━━━━━ TASK INPUTS

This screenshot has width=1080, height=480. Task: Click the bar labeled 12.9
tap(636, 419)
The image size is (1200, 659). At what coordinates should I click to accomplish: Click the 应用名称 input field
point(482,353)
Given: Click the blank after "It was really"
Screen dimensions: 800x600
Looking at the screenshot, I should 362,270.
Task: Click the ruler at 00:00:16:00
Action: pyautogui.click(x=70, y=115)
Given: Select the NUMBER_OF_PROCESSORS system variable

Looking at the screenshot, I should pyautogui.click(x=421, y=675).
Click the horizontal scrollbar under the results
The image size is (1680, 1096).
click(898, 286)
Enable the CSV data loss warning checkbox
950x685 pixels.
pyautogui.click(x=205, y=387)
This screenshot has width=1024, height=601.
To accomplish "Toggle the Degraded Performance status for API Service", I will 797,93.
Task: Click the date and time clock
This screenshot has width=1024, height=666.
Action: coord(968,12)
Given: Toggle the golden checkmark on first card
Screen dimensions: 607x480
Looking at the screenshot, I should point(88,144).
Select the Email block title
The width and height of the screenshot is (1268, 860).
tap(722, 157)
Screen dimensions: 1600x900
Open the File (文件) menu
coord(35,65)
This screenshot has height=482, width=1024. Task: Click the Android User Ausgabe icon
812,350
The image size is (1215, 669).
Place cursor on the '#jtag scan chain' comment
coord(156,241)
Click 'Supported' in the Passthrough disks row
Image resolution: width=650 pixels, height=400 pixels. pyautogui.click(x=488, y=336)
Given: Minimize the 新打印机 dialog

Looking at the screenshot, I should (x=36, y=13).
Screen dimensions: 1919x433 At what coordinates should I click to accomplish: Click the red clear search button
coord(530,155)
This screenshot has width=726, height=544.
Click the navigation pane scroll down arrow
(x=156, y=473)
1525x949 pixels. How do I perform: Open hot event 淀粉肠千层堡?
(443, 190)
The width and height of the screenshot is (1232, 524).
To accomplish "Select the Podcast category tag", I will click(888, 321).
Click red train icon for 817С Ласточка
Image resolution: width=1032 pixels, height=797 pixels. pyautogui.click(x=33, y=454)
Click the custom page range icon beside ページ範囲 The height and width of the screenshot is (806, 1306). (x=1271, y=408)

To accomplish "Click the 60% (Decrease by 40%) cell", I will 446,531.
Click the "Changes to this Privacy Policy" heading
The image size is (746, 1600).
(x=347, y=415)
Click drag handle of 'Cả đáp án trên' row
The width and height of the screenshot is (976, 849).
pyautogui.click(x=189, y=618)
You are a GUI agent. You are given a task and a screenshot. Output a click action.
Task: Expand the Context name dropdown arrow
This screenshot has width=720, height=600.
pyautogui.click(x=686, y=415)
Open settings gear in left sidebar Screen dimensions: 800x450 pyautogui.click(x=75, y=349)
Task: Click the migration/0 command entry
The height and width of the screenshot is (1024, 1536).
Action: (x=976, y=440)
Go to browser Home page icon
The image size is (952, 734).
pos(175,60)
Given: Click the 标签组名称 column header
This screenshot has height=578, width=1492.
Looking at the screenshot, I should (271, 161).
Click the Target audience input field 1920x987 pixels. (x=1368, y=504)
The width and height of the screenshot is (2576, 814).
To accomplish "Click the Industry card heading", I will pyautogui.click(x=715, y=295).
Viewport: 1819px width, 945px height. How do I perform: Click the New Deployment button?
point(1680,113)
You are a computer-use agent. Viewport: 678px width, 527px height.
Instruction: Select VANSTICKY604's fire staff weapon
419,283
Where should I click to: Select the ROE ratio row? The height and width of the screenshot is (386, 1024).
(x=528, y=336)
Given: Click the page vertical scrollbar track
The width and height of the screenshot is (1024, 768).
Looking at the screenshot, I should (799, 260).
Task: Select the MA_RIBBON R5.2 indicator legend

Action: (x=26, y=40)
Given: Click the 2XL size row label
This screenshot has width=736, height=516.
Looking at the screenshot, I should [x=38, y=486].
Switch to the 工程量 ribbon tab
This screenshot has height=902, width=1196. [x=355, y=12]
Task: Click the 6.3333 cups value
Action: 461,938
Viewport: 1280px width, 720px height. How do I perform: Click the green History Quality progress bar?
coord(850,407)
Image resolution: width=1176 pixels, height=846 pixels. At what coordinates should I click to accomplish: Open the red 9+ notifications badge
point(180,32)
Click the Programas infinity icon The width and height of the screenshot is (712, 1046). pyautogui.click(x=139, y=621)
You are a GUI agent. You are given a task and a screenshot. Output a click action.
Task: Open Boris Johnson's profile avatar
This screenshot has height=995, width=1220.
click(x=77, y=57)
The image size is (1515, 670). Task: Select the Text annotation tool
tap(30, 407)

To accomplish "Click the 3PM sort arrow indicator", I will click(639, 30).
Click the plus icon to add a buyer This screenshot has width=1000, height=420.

━━━━━━━━━━

→ WHAT IS EXPECTED: Everything in the data above must be restated verbatim.

→ EXERCISE OUTPUT:
This screenshot has width=1080, height=480. Task: Click the bar labeled 12.9
tap(636, 419)
The image size is (1200, 659). At what coordinates should I click to accomplish: Click the 应用名称 input field
point(482,353)
Given: Click the blank after "It was really"
Screen dimensions: 800x600
Looking at the screenshot, I should 362,270.
Task: Click the ruler at 00:00:16:00
Action: pyautogui.click(x=70, y=115)
Given: Select the NUMBER_OF_PROCESSORS system variable

Looking at the screenshot, I should pyautogui.click(x=421, y=675).
Click the horizontal scrollbar under the results
The image size is (1680, 1096).
click(898, 286)
Enable the CSV data loss warning checkbox
950x685 pixels.
pyautogui.click(x=205, y=387)
This screenshot has width=1024, height=601.
To accomplish "Toggle the Degraded Performance status for API Service", I will 797,93.
Task: Click the date and time clock
This screenshot has width=1024, height=666.
Action: coord(968,12)
Given: Toggle the golden checkmark on first card
Screen dimensions: 607x480
Looking at the screenshot, I should point(88,144).
Select the Email block title
The width and height of the screenshot is (1268, 860).
tap(722, 157)
Screen dimensions: 1600x900
Open the File (文件) menu
coord(35,65)
This screenshot has height=482, width=1024. Task: Click the Android User Ausgabe icon
812,350
The image size is (1215, 669).
Place cursor on the '#jtag scan chain' comment
coord(156,241)
Click 'Supported' in the Passthrough disks row
Image resolution: width=650 pixels, height=400 pixels. pyautogui.click(x=488, y=336)
Given: Minimize the 新打印机 dialog

Looking at the screenshot, I should (x=36, y=13).
Screen dimensions: 1919x433 At what coordinates should I click to accomplish: Click the red clear search button
coord(530,155)
This screenshot has width=726, height=544.
Click the navigation pane scroll down arrow
(x=156, y=473)
1525x949 pixels. How do I perform: Open hot event 淀粉肠千层堡?
(443, 190)
The width and height of the screenshot is (1232, 524).
To accomplish "Select the Podcast category tag", I will click(888, 321).
Click red train icon for 817С Ласточка
Image resolution: width=1032 pixels, height=797 pixels. pyautogui.click(x=33, y=454)
Click the custom page range icon beside ページ範囲 The height and width of the screenshot is (806, 1306). (x=1271, y=408)

To accomplish "Click the 60% (Decrease by 40%) cell", I will 446,531.
Click the "Changes to this Privacy Policy" heading
The image size is (746, 1600).
(x=347, y=415)
Click drag handle of 'Cả đáp án trên' row
The width and height of the screenshot is (976, 849).
pyautogui.click(x=189, y=618)
You are a GUI agent. You are given a task and a screenshot. Output a click action.
Task: Expand the Context name dropdown arrow
This screenshot has width=720, height=600.
pyautogui.click(x=686, y=415)
Open settings gear in left sidebar Screen dimensions: 800x450 pyautogui.click(x=75, y=349)
Task: Click the migration/0 command entry
The height and width of the screenshot is (1024, 1536).
Action: (x=976, y=440)
Go to browser Home page icon
The image size is (952, 734).
pos(175,60)
Given: Click the 标签组名称 column header
This screenshot has height=578, width=1492.
Looking at the screenshot, I should (271, 161).
Click the Target audience input field 1920x987 pixels. (x=1368, y=504)
The width and height of the screenshot is (2576, 814).
To accomplish "Click the Industry card heading", I will pyautogui.click(x=715, y=295).
Viewport: 1819px width, 945px height. How do I perform: Click the New Deployment button?
point(1680,113)
You are a computer-use agent. Viewport: 678px width, 527px height.
Instruction: Select VANSTICKY604's fire staff weapon
419,283
Where should I click to: Select the ROE ratio row? The height and width of the screenshot is (386, 1024).
(x=528, y=336)
Given: Click the page vertical scrollbar track
The width and height of the screenshot is (1024, 768).
Looking at the screenshot, I should (799, 260).
Task: Select the MA_RIBBON R5.2 indicator legend

Action: (x=26, y=40)
Given: Click the 2XL size row label
This screenshot has width=736, height=516.
Looking at the screenshot, I should [x=38, y=486].
Switch to the 工程量 ribbon tab
This screenshot has height=902, width=1196. [x=355, y=12]
Task: Click the 6.3333 cups value
Action: 461,938
Viewport: 1280px width, 720px height. How do I perform: Click the green History Quality progress bar?
coord(850,407)
Image resolution: width=1176 pixels, height=846 pixels. At what coordinates should I click to accomplish: Open the red 9+ notifications badge
point(180,32)
Click the Programas infinity icon The width and height of the screenshot is (712, 1046). pyautogui.click(x=139, y=621)
You are a GUI agent. You are given a task and a screenshot. Output a click action.
Task: Open Boris Johnson's profile avatar
This screenshot has height=995, width=1220.
click(x=77, y=57)
The image size is (1515, 670). Task: Select the Text annotation tool
tap(30, 407)

To accomplish "Click the 3PM sort arrow indicator", I will click(639, 30).
Click the plus icon to add a buyer This screenshot has width=1000, height=420.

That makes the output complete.